The idea is at once simple and profound: An entirely new health-care provider, given incentives by the Medicare Shared Savings Program to defragment health-care delivery, improve quality and patients’ health, and reduce costs—thereby preserving Medicare and fee-for-service reimbursement. It’s the much-discussed but little-understood accountable-care organization (ACO), due to begin operating in January 2012.
This grand (and seemingly impossible) ambition has led some to call the ACO a unicorn. With the arrival of proposed ACO regulations on March 31, though, the concept took a giant step toward clarity. Physicians, hospitals, and payors are poring over the proposed rules and related regulatory statements to divine whether there is a place for them in this universe.
In creating the ACO, the Patient Protection and Affordable Care Act (PPACA) also authorized waiving certain laws governing fraud and abuse to make ACOs work. Consequently, statements from the US Federal Trade Commission (FTC) and the US Department of Justice (DOJ) on antitrust enforcement policy—and from the OIG and CMS on waiver designs that would relax antitrust and self-referral regulations—accompanied the rules.
Thomas Hoffman, JD, CAE, associate general counsel for the ACR®, is now (with his colleagues) knee deep in the proposed regulations and related statements, preparing a response before the June 6 deadline. He acknowledges that his team has never encountered a document as challenging and open ended as this proposal, and that the role of radiology in the ACO—as well as how it will share in the risks and rewards—is still unclear. Many policy wonks, meanwhile, predict that interest will be limited.
The Peanut Gallery
Experts’ initial reactions to the proposed regulations ranged from highly critical to favorable (with caveats). The landmines can be categorized as the potential anticompetitive effects of encouraging consolidation (and the resulting upward pressure on costs); organizational requirements so onerous as to prevent participation, particularly by physician-led ACOs; requirements even more restrictive than those prescribed by the PPACA; and retrospective attribution of patients. This is intended to prevent imposing any restrictions on patient movement, but it means that an ACO will find out only at the end of three years the identity of the patients for which it was responsible.

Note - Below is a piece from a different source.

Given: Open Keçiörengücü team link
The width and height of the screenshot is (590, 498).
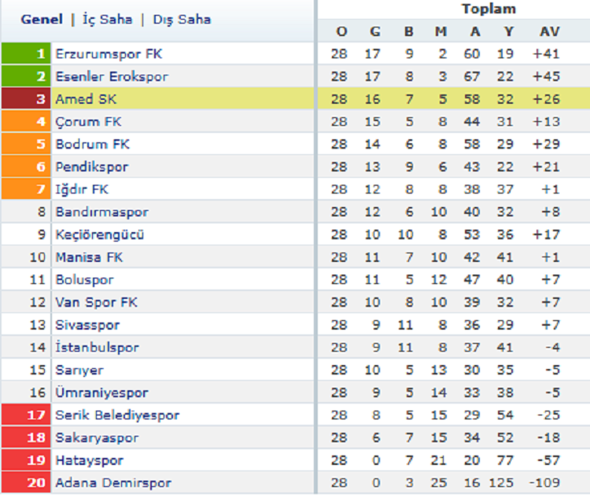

The DOJ and the FTC plan to approach the issue of anticompetitive effects by invoking three levels of antitrust scrutiny, based on an ACO’s primary service area (PSA) share: ACOs with PSA shares of 30% or less will fall into a safety zone; ACOs with more than a 50% PSA share will require formal antitrust review by the agencies; and ACOs with PSA shares of 31% to 49% may voluntarily seek review when they apply to become ACOs.
The view of Joe Miller, general counsel of America’s Health Insurance Plans and a former assistant chief in the Antitrust Division of the DOJ, is that the screens are set too low—and that in encouraging consolidation, the policy does not do enough to discourage anticompetitive effects. He predicts that Medicare savings through ACOs would be unlikely to outweigh the cost increases that could be caused by reduced competition.

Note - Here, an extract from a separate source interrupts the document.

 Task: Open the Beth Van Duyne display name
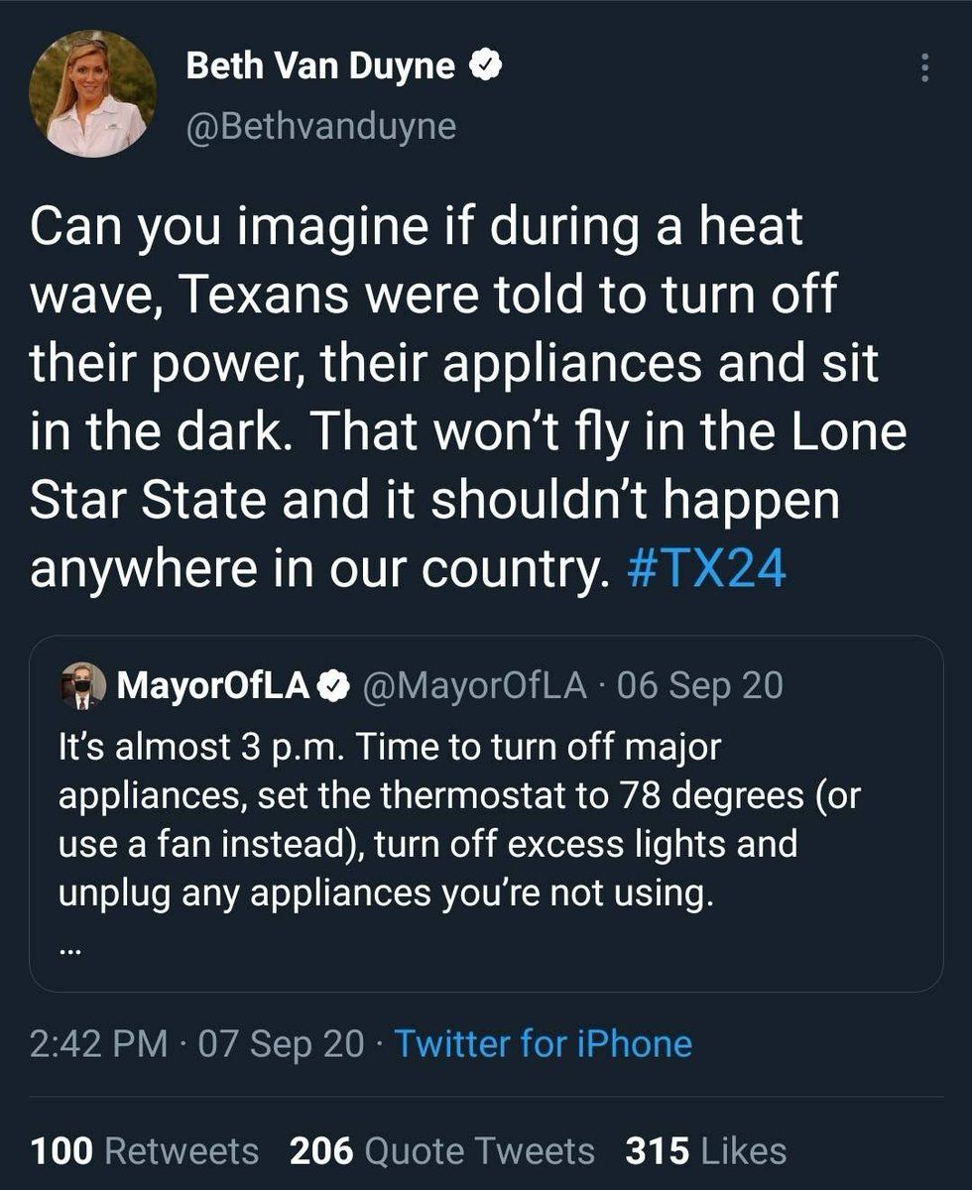click(320, 68)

Ron Klar, longtime consultant to private-sector health plans and chief of health-systems innovation and performance for an academic medical practice, notes that by some estimates, an ACO’s startup expenses and first-year operating costs could exceed $1.7 million—a steep price for a program that offers a three-year commitment and no defined patient base.
The ACO proposal’s poison pill is the decision to assign patients based on their use of primary-care services provided only by primary-care physicians. Klar says that physicians working outside primary care provide 60% of all primary-care services to Medicare beneficiaries, and some patients with chronic conditions receive most of their primary care from specialists. The assignment model used in pre-ACO pilot projects, he says, included primary-care services provided by any physician.
Steven M. Lieberman’s assessment, by virtue of his work as a visiting scholar at the Brookings Institution’s Engelberg Center for Health Care Reform (see page 12), carries great weight. He believes that the proposed regulations will stifle—if not halt completely—the launch of the ACO as a new health-care provider.